The engineering and computational aspects of this topic cannot be taken much further in an undergraduate course for Humanities students. But one fruitful line of further enquiry that arises from the above is the use of Context Free Grammars to generate writing. As part of their introduction to tree-diagramming, students in this course are taught Chomskyan "production rules" of the kind "S -> NP + VP", which means "A Sentence can be expanded into a Noun Phrase and a Verb Phrase", and "NP -> NP + that + VP", which means "A Noun Phrase can be expanded into a Noun Phrase follow by the word 'that' followed by a Verb Phrase". In this topic too we can move from the creation of a model that encapsulates what is done in given sentences to the reuse of the model for the generation of new sentences. For this the Context Free Grammar systems RiTA and Tracery described elsewhere in this volume are especially helpful.

Acknowledgments

De Montfort University doctoral candidate Mr Nathan Dooner, who is researching the use of machine-learning techniques to determine authorship in disputed cases,  assisted in the creation and the classroom delivery of the material described here. De Montfort University's Professor of Creative Writing, Simon Perril, created and delivers complementary teaching materials that explore pre-computational approaches to the mechanization of language generation.

License

The present work is hereby offered without restriction for all uses, including commercial ones, under a Creative Commons Attribution 2.0 Generic (CC BY 2.0) license.

Works Cited

Brown, Tom B., Benjamin Mann, Nick Ryder, Melanie Subbiah, Jared Kaplan, Prafulla Dhariwal, Arvind Neelakantan, Pranav Shyam, Girish Sastry, Amanda Askell, Sandhini Agarwal, Ariel Herbert-Voss, Gretchen Krueger, Tom Henighan, Rewon Child, Aditya Ramesh, Daniel M. Ziegler, Jeffrey Wu, Clemens Winter, Christopher Hesse, Mark Chen, Eric Sigler, Mateusz Litwin, Scott Gray, Benjamin Chess, Jack Clark, Christopher Berner, Sam McCandlish, Alec Radford, Ilya Sutskever and Dario Amodei. 2020. "Language Models Are Few-Shot Learners [Introducing GPT-3]." arXiv 2005.14165. 1-75.

Chomsky, Noam. 1957. Syntactic Structures.
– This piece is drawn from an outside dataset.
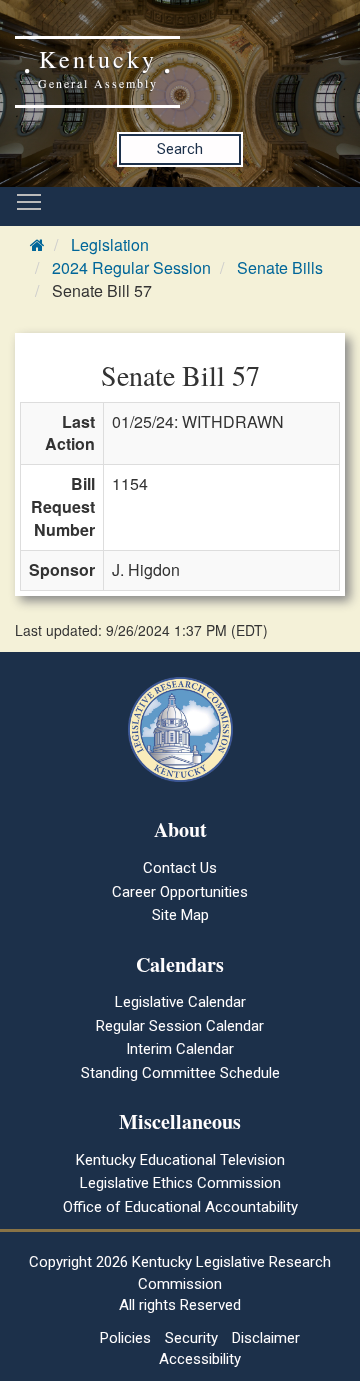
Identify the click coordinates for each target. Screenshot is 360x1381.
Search (180, 149)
Janua Linguarum Series Minor. 4. The Hague. Mouton.

Hofstadter, Douglas R. 1980. Gödel, Escher, Bach: An Eternal Golden Braid. Harmondsworth. Penguin.

Lyons, John. 1970. Chomsky. Modern Masters. London. Collins.
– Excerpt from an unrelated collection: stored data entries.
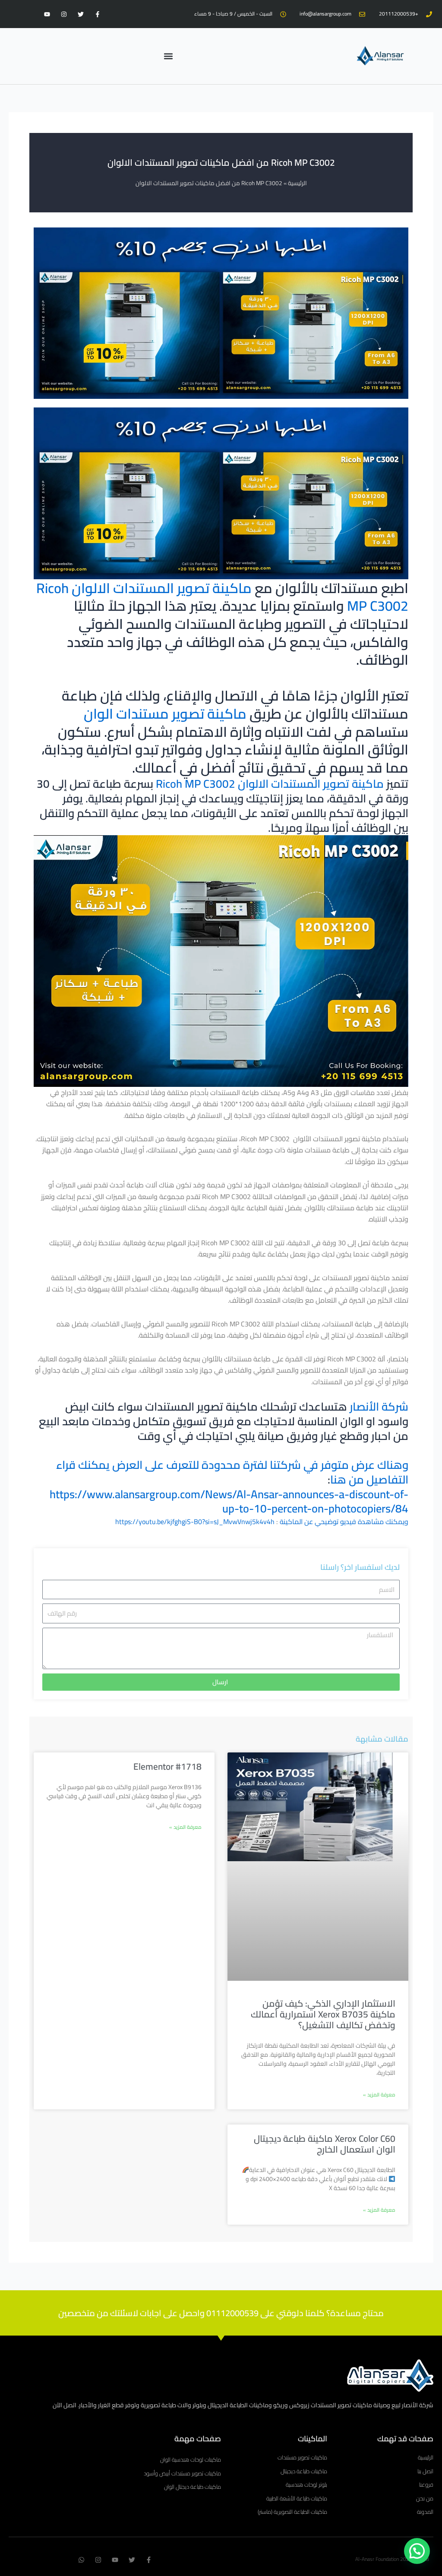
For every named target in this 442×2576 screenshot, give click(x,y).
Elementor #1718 (167, 1766)
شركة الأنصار (379, 1406)
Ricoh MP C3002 (195, 783)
Norvig, Peter. 2017. "On Chomsky and the Two Cultures of Statistical Learning." Berechenbarkeit Der Welt?: Philosophie und Wissenschaft im Zeitalter Von Big Data [Predictability of the World?: Philosophy and Science in the Age of Big Data]. Edited by Wolfgang Pietsch, Jörg Wernecke and Maximilian Ott. Wiesbaden. Springer. 61-83.

Pinker, Steven. 1995. The Language Instinct: The New Science of Language and Mind. London. Penguin.